6 Essential Tips To Winterize Your Garden Like A Pro

Put your garden to rest!

It’s getting colder and you may want to cozy up indoors, but before you do, make sure you get outside and winterize your garden! The work we do now is going to set us up for success next year and since our gardens are an investment there are things we need to protect. Here are 5 tips to winterize your garden like a pro!

1. Protect The Branches

The main thing we want to talk about is protecting evergreens like Emerald Cedars. Heavy wet snow can break the branches of cedars making it important that we protect them for the winter.

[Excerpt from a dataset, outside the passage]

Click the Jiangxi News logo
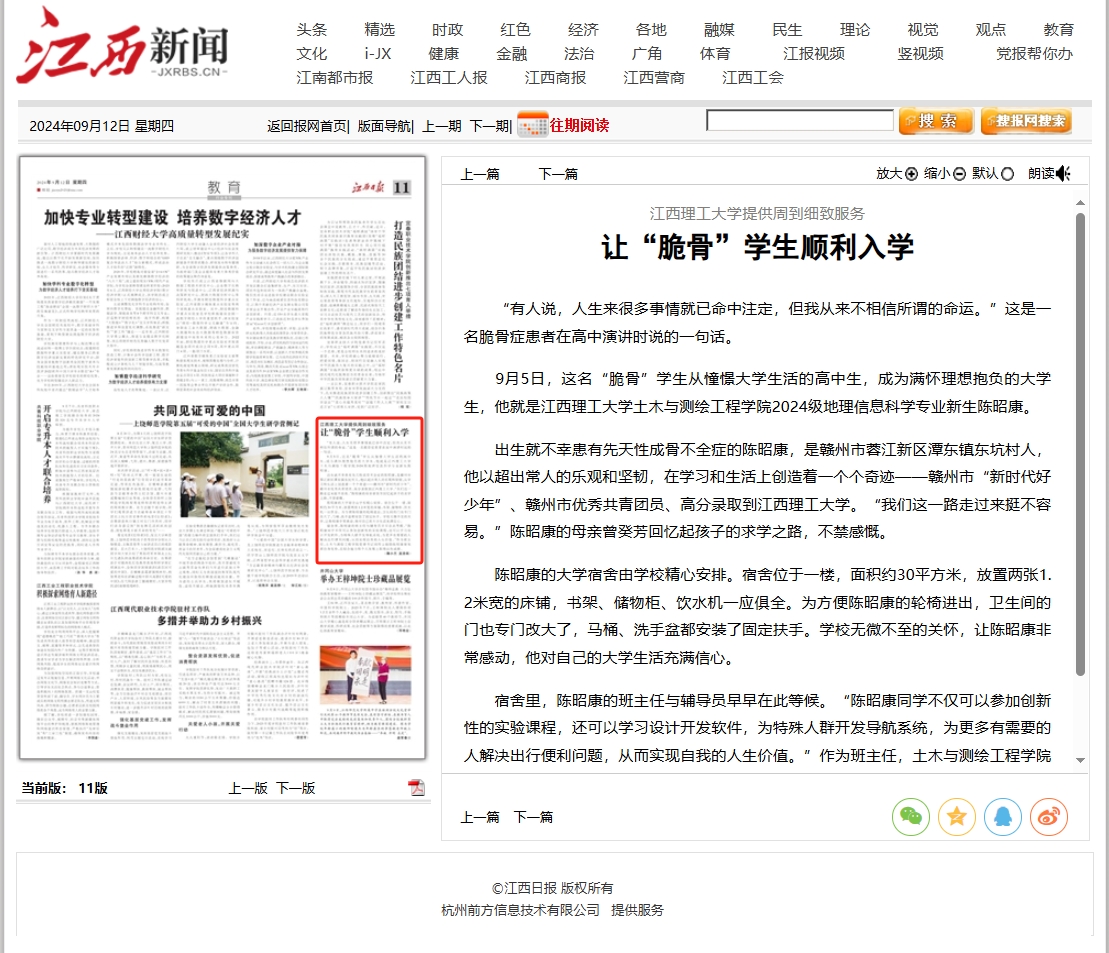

If your cedar is in a protected area from sunlight or wind, for example, a fence behind it like mine, we would put a winter wrap around it to hold it tight together preventing snow from breaking the branches.

For any perennials like a rosebush, we would use a rose hut to put over top with a rock on top to hold it down. The rose hut provides extra insulation for the colder months.

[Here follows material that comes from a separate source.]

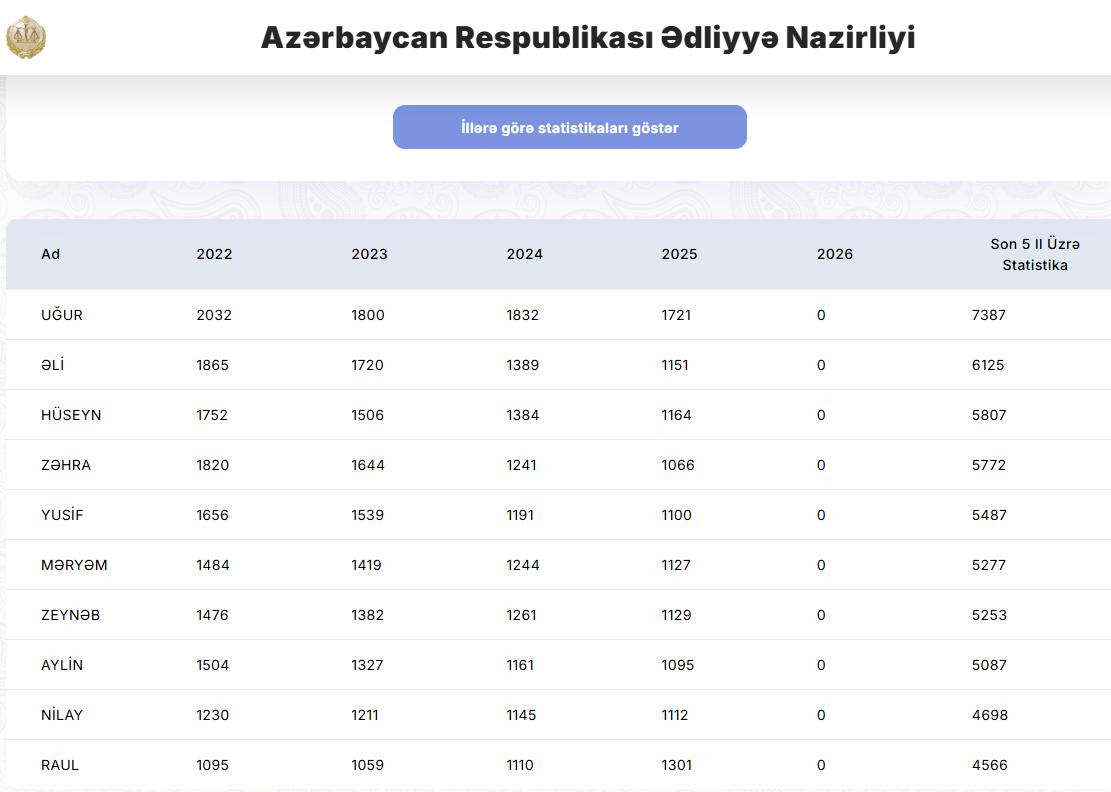Click the 2025 column header
This screenshot has height=792, width=1111.
pyautogui.click(x=679, y=254)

2. Use Burlap to Protect Broadleaf Evergreens

Broadleaf evergreens such as Azalea, Rhododendron, Southern Magnolia, Live Oak, and Holly need burlap to protect them in the winter.

For broadleaf evergreens:

  • Install four wooden posts around the plant
  • Wrap the burlap around the posts
  • Use a staple gun to staple the burlap into the posts to create a little house for the plant.
  • The burlap protects the plant from wind, shades it not allowing moisture to be pulled, and the open-top allows snow to fall in.

Another option for a broadleaf evergreen is you can spray it with Wilt Pruf as an anti-desiccant which provides a protective waxy coating to reduce water loss from an evergreen’s foliage.

3. Be Careful About What You Cut Back And Remove

When it’s time to wrap up the plants you want to be careful about what you cut back and remove, and when you do it. Hydrangeas are important to cut back in the fall if they bloom on new wood. Hydrangeas such as Annabelle Hydrangeas or Limelights can break from heavy snow which is more harmful to the plant since it is not usually a clean break.

By cutting these hydrangeas back they will be more protected and flush out easily for next season creating new growth and a bigger plant. It may look like you are taking too much off the plant, but what you are doing is protecting it for next year.

4. Garden Pests

There are garden pests to watch out for this time of year such as rabbits, chipmunks, and squirrels. Winter wraps around the stem are great to prevent rabbits from chewing. If you have a problem with squirrels in the garden a pelletized chicken manure is something you can spread across because squirrels don’t like the smell of it.

5. Improve the Quality of Your Soil 

Fall is the perfect time to improve the quality of your soil for next year. Amending your soil in the Fall months is better than in Spring. For my garden I’m going to add bags of manure as a topdress and the frost and cold will help to work that in over the winter.

For those who have containers and have soil inside your container what I recommend for you to do is empty that out. The soil in most containers has a lot of water that when frozen will expand and crack the pot. After you have emptied your pot store it upside down to have good pots for next year!

6. Clean up The Yard

Outside of the garden, there is work to be done in the yard. When your trees lose some of their leaves we do have to clean that up from the lawn. You can push the leaves onto the garden so that they can be reworked into the soil or put them in leaf bags. Most importantly make sure that leaves don’t stay on the lawn!